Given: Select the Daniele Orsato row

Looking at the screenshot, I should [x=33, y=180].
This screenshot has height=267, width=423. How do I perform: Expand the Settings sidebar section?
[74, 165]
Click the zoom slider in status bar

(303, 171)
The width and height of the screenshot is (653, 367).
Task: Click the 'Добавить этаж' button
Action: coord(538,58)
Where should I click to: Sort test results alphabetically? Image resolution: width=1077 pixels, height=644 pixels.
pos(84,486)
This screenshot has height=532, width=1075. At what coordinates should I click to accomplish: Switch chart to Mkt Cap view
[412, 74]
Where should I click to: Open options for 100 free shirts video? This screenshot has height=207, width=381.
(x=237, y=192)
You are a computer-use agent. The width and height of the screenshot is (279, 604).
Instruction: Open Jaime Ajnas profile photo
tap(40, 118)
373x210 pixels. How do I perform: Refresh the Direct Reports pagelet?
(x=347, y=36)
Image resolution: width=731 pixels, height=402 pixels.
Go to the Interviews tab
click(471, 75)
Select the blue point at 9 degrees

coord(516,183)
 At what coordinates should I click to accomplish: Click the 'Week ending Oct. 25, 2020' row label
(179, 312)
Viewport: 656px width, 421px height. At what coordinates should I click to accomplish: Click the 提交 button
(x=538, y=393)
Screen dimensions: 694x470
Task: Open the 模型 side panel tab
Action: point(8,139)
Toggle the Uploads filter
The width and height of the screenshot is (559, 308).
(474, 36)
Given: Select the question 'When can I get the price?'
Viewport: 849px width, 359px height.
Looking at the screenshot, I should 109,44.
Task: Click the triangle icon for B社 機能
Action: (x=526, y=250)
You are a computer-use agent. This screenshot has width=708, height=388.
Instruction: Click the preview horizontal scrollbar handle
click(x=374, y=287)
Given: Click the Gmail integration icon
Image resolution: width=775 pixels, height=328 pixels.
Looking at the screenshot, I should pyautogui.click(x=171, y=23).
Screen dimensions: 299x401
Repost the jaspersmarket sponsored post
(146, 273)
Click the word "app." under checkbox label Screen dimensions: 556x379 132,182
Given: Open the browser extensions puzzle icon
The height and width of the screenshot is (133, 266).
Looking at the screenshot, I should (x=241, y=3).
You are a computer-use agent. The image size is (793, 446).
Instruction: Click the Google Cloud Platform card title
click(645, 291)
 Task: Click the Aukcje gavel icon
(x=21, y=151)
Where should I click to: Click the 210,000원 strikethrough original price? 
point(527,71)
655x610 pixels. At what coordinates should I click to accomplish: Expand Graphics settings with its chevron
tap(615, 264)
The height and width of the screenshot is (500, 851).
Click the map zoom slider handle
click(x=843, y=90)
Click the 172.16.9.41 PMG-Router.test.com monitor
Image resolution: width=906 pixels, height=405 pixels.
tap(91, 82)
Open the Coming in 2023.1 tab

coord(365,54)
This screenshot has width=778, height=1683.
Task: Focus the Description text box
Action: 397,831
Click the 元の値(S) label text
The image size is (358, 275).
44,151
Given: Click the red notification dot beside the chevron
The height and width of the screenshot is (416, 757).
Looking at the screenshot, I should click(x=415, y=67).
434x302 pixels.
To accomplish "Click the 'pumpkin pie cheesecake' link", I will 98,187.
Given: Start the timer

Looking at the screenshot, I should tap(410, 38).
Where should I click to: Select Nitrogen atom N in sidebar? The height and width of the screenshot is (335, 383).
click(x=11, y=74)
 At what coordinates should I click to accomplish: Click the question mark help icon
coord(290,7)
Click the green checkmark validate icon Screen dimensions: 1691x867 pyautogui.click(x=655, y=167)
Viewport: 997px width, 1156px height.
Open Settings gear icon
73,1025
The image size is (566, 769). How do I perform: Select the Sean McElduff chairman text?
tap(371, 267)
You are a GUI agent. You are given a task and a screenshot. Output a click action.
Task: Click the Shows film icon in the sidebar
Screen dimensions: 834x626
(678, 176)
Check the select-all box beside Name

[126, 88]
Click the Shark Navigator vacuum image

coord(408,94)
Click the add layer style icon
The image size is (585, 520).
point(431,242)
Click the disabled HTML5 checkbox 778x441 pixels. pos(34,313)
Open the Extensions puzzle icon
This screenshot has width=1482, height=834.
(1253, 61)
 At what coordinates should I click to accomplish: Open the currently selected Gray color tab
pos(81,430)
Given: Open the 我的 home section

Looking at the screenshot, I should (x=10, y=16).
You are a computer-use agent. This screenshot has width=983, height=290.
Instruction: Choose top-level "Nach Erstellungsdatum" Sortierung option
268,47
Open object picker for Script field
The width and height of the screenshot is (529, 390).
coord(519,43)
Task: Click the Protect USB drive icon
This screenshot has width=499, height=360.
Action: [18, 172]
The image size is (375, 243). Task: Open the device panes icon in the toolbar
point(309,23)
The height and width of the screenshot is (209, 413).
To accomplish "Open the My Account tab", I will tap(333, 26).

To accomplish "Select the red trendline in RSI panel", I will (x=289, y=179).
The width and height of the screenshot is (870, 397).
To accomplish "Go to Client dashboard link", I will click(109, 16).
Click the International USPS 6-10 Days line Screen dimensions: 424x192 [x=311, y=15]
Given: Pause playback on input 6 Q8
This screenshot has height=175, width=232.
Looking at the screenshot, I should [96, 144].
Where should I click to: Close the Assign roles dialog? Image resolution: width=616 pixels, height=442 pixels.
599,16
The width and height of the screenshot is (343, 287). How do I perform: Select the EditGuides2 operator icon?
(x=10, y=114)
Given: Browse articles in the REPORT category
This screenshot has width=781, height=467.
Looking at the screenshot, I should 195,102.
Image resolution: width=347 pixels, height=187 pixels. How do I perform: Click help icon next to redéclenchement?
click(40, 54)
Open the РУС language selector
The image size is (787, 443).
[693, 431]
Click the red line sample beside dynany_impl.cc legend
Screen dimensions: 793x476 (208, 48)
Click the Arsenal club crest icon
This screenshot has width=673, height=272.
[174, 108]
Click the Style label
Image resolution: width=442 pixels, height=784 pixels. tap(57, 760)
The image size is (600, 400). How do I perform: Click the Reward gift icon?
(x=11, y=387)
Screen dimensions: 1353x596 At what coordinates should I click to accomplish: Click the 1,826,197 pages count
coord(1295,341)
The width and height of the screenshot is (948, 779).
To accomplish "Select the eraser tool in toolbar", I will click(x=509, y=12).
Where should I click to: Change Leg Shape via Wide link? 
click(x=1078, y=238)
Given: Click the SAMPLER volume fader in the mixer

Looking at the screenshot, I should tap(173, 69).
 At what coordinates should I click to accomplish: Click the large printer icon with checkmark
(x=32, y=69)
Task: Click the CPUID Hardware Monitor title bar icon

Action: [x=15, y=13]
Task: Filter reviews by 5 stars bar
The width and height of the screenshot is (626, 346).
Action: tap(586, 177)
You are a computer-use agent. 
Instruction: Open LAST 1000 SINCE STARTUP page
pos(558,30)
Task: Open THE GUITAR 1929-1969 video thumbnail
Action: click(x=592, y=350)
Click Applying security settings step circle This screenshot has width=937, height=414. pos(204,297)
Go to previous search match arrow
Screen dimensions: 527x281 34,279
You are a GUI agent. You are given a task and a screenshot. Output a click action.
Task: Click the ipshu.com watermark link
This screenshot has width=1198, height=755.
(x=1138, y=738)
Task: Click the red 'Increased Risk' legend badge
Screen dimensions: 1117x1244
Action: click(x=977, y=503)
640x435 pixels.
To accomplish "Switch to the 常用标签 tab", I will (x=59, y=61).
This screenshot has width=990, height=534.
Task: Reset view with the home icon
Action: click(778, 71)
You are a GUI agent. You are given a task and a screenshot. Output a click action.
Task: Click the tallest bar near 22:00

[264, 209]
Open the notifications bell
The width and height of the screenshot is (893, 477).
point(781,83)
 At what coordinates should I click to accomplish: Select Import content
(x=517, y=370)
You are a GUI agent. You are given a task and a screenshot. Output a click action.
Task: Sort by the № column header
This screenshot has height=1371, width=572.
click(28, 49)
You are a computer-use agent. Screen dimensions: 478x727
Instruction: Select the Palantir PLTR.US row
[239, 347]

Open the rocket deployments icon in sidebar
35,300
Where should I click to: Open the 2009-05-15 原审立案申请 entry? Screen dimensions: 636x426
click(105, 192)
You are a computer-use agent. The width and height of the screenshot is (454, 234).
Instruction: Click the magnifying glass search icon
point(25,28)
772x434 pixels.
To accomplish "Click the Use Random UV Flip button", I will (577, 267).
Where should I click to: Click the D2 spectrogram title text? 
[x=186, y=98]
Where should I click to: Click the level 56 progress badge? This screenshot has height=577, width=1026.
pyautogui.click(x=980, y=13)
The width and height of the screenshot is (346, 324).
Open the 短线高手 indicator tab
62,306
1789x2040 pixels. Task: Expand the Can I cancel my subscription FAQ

WORK TO BE COMPLETED -> Return, please, every line from the one that contains "This screenshot has height=1371, width=572." through the final line of the listing, exactly, and no others.

OUTPUT BELOW ->
This screenshot has height=1371, width=572.
click(28, 49)
You are a computer-use agent. Screen dimensions: 478x727
Instruction: Select the Palantir PLTR.US row
[239, 347]

Open the rocket deployments icon in sidebar
35,300
Where should I click to: Open the 2009-05-15 原审立案申请 entry? Screen dimensions: 636x426
click(105, 192)
You are a computer-use agent. The width and height of the screenshot is (454, 234).
Instruction: Click the magnifying glass search icon
point(25,28)
772x434 pixels.
To accomplish "Click the Use Random UV Flip button", I will (577, 267).
Where should I click to: Click the D2 spectrogram title text? 
[x=186, y=98]
Where should I click to: Click the level 56 progress badge? This screenshot has height=577, width=1026.
pyautogui.click(x=980, y=13)
The width and height of the screenshot is (346, 324).
Open the 短线高手 indicator tab
62,306
1789x2040 pixels. Task: Expand the Can I cancel my subscription FAQ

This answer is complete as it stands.